Excerpt provided
Any other business: Pension funds have been warned not to let asset class silos and investment management benchmarks distract from the overall strategy.
The giants of macro-driven rates care little for what is going on downstairs in pharmaceutical equities, and as a result can spend years working in pursuit of a singular and individual goal.
But now the same is being said for managers appointed to different strategies by pension funds.
Hired to perform to a benchmark, managers relentlessly pursue their goal in their own little silo.
Trustees have been encouraged to avoid becoming distracted by the performance of individual managers and stay focused on the bigger picture.
Running too many different strategies and pooled funds can lead to unappreciated biases, not just though asset correlations but also across themes and economic exposures, said investment experts.
Every time you add a new asset class with a new manager you have a cost to monitor that
Neil Davies, Barnett Waddingham
“Silos develop because individual managers are mandated to run money to market benchmarks rather than to specific fund-related objectives,” said Shamindra Perera, managing director of institutional investment services for Emea at Russell Investments.
“You can get different managers in different pooled funds actually negating each other… what you’re doing is paying active management fees, incurring all the transaction costs of the managers buying and selling. They’re not meant to fit together, they’re meant as standalone products,” he added.
At a strategic level, Perera said he thought it was important that schemes were able to view the overall position of portfolios in real time.
“When our custodian looks at the combined segregated accounts, what you see is a bunch of securities in accounts rather than silos sitting above those,” said Perera.
“Portfolio managers see the aggregation of one securities portfolio rather than five, six, 15 or 20 manager mandate silos,” he said.
Scheme-level benchmarks
Neil Davies, associate at consultancy Barnett Waddingham, emphasised the importance of a holistic perspective and encouraged schemes to adopt scheme-level benchmarks as their primary focus.

Collected data
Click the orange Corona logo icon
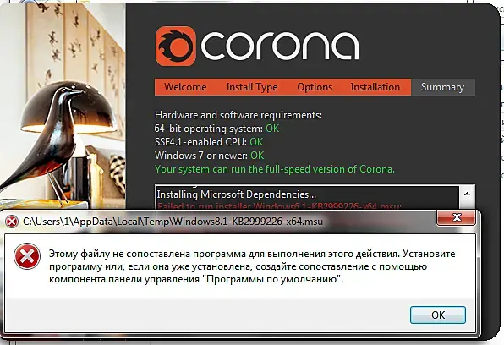 pos(176,46)
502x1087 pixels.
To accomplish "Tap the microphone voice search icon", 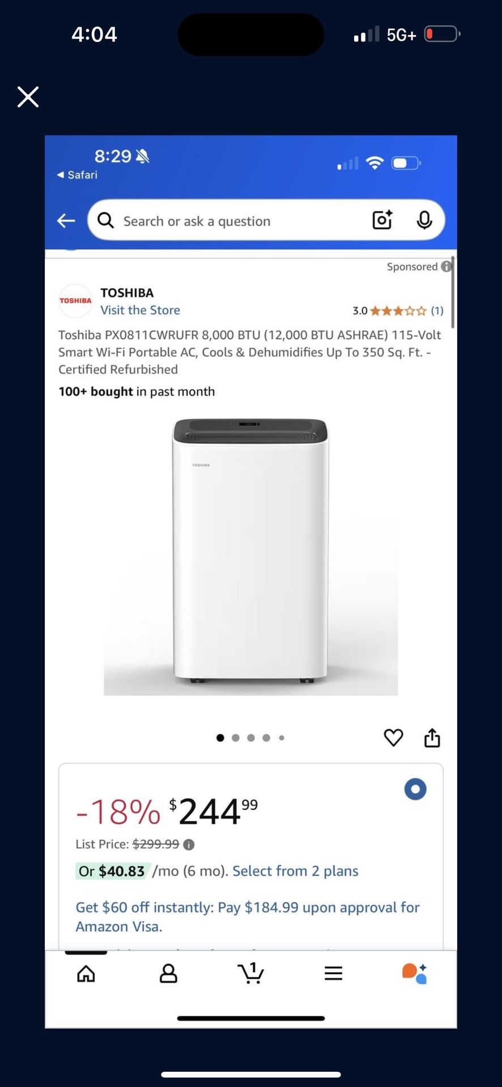I will (x=424, y=220).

What you will do
[A] Answer these about the article on pension fund silos:
(i) What is Shamindra Perera's job title?
(ii) According to Perera, what are individual managers mandated to run money to?
(iii) What did Neil Davies encourage schemes to adopt as their primary focus?
[B] Carry on the article about pension fund silos, picking up right after its last sentence.

Exercise results
[A]
(i) Managing director of institutional investment services for Emea at Russell Investments
(ii) Market benchmarks, rather than specific fund-related objectives
(iii) Scheme-level benchmarks

[B]
“Individual manager benchmarks are clearly important but are secondary to… whether you have the right amount of money in your scheme and whether you’re delivering, at scheme level, the investment,” said Davies.
Davies said he thought pension schemes that hired managers to gain access to a particular strategy or style, or to diversify across asset classes might unknowingly balance out positions adopted elsewhere within the portfolio.
“Once you layer-upon-layer all those strategies... once you have paid all the fees for doing it and the additional cost of monitoring all those approaches, arguably you just end up with a balanced approach where actually the asset allocation isn’t really changing,” he said.
On top of that are the implicit costs of adding new managers for every asset class and strategy.
"Every time you add a new asset class with a new manager you have a cost to monitor that – whether that’s a cost in pounds and pence because you're paying someone to help you with it or a time cost for trustees; there is a governance budget for every scheme," Davies said.
Peter Martin, head of manager research at JLT Employee Benefits, said he thought schemes and their advisers were becoming increasingly sophisticated and a more integrated approach had become more embedded.
“It’s a question of how trustees and advisers pull that information together in reporting. Reporting has become more sophisticated and integrated... showing where things are moving over time,” said Martin.